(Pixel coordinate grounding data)
---

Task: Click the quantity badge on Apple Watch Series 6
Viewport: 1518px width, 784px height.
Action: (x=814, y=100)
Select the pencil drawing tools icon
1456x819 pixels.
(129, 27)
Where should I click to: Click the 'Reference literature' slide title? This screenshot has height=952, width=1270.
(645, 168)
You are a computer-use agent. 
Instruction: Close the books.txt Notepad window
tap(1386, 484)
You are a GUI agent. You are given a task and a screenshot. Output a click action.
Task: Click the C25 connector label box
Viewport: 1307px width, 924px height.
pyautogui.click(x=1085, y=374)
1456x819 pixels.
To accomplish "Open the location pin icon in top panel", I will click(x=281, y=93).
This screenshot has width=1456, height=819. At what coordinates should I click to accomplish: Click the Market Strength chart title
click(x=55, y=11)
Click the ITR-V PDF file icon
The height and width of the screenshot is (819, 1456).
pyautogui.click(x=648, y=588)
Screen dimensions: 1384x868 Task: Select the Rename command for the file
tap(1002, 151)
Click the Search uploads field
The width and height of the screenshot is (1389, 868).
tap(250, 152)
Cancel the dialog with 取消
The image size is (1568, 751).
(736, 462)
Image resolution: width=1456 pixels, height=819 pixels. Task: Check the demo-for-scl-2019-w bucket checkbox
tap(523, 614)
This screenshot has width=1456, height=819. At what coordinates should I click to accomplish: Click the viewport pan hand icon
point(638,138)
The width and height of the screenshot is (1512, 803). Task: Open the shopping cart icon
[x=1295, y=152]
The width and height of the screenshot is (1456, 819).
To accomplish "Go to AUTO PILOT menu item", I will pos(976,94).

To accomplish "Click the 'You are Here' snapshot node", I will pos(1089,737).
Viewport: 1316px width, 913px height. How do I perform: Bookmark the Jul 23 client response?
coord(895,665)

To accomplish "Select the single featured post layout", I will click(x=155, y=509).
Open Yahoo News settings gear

---

### WORK INSTRUCTIONS:
Each line of the entries above that contains "agent" is to be copied.

### YOUR SOLUTION:
You are a computer-use agent. 
You are a GUI agent. You are given a task and a screenshot. Output a click action.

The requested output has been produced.